On the flip side, Rocco Baldelli had an RBI single on a high chopper that just made it over Johnson's head. He had another RBI on an infield single.

It's called baseball.

The team knows all about the ebb and the flow, and no one's panicking. But the matter of that fifth starter is still on the table. You must wonder how many times the Sox plan on running Johnson out there. The man is 55-96 lifetime, 3-10 this season, and there would appear to be enough body of evidence to suggest that he is not the answer to their problem. But until Theo Epstein can provide him with an alternative, Francona must send Johnson to the mound.

The skipper did his best to put on a happy face.

``You see flashes," Francona said. ``When he gets that two-seamer down, he gets ground balls, and that's what he needs to do. He's just got to be consistent."

Fine. Sounds reasonable. But the man is 55-96 lifetime and his current ERA is 6.35. Those numbers don't merely speak. They reverberate.

Meanwhile, you must give some credit to the Other Guys. Once upon a time, it was a pleasure to come here. The Devil Rays were the Devil Rays, and all that. If you came here for four games, you knew you'd be leaving with at least three wins. But now they've got a team that can hit, and if you happen to catch them when it's Scott Kazmir's turn to pitch, you may be in for a painful evening. That was the case Monday. What you don't expect is some Rule V guy holding you to four hits and two runs over 6 2/3 innings.

So now the object is to get one tonight and get out of Dodge. We know this much: Francona won't be doing any Tropicana commercials soon after seeing a ball off the bat of Kevin Youkilis hit a catwalk above the field and turn into an out when Crawford it. That brought back bitter memories of the home run Big Papi lost to a speaker in Minneapolis a couple of weeks ago.

``At some point Major League Baseball has got to [do something]. This putt-putt golf [stuff] has got to go," Francona growled.

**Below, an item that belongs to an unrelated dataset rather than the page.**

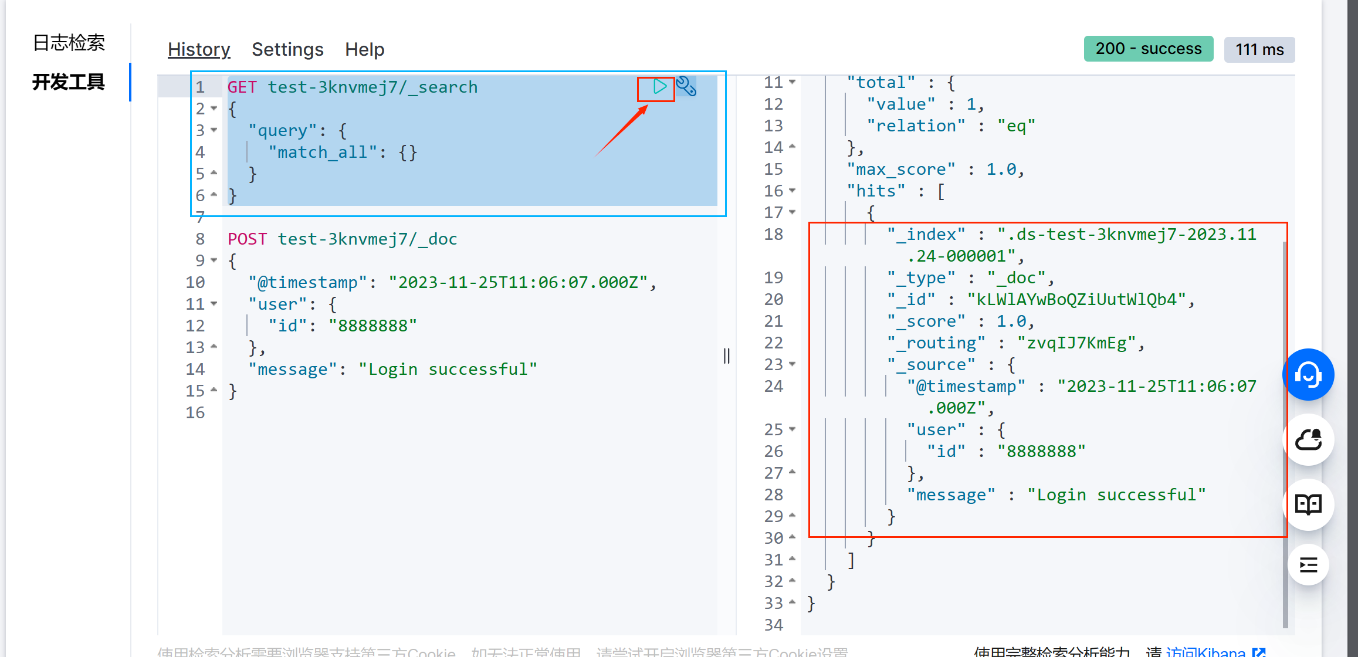This screenshot has width=1358, height=657.
Task: Open the wrench request options icon
Action: [686, 87]

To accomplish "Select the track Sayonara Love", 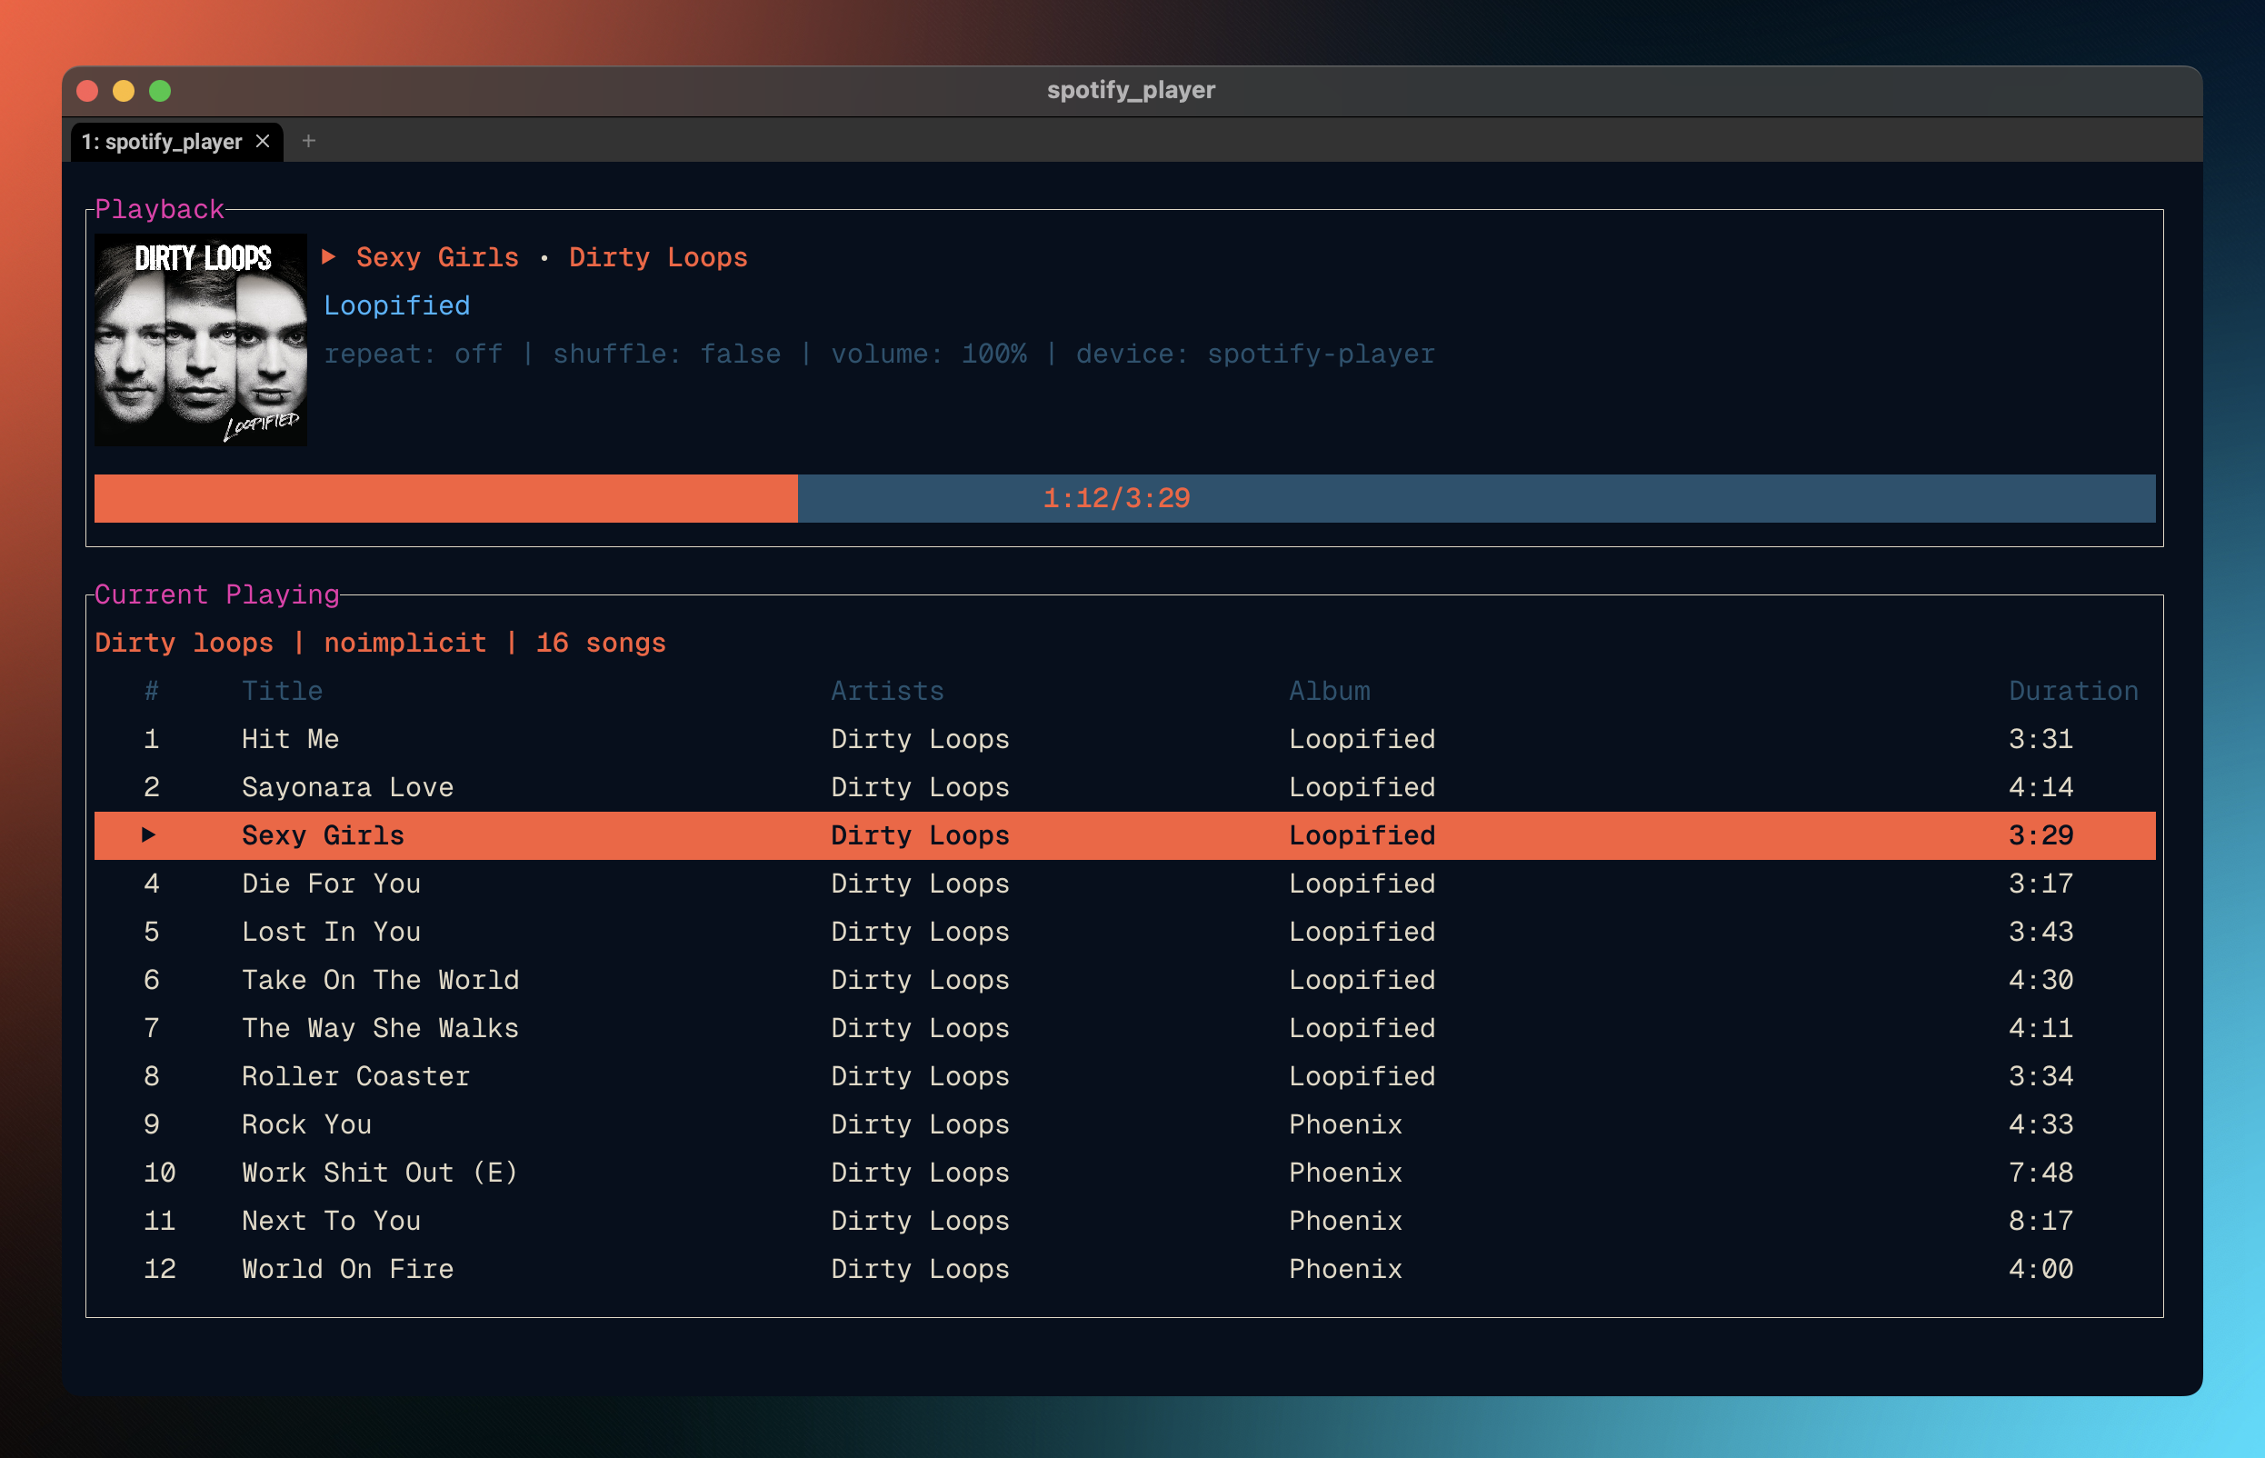I will click(x=347, y=787).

I promise you they'll all be looking back at these three nights at some future date and laugh. They'll joke about having no chance with Kazmir, about the Youkilis ball hitting the catwalk, and about Crawford stealing second, third, and home in the same game. Right now they're being humbled, and not necessarily by the Devil Rays.

Nope, right now the oppressor is baseball. But don't worry. There are 80 games left. Leave 'em in the will. They'll be just fine.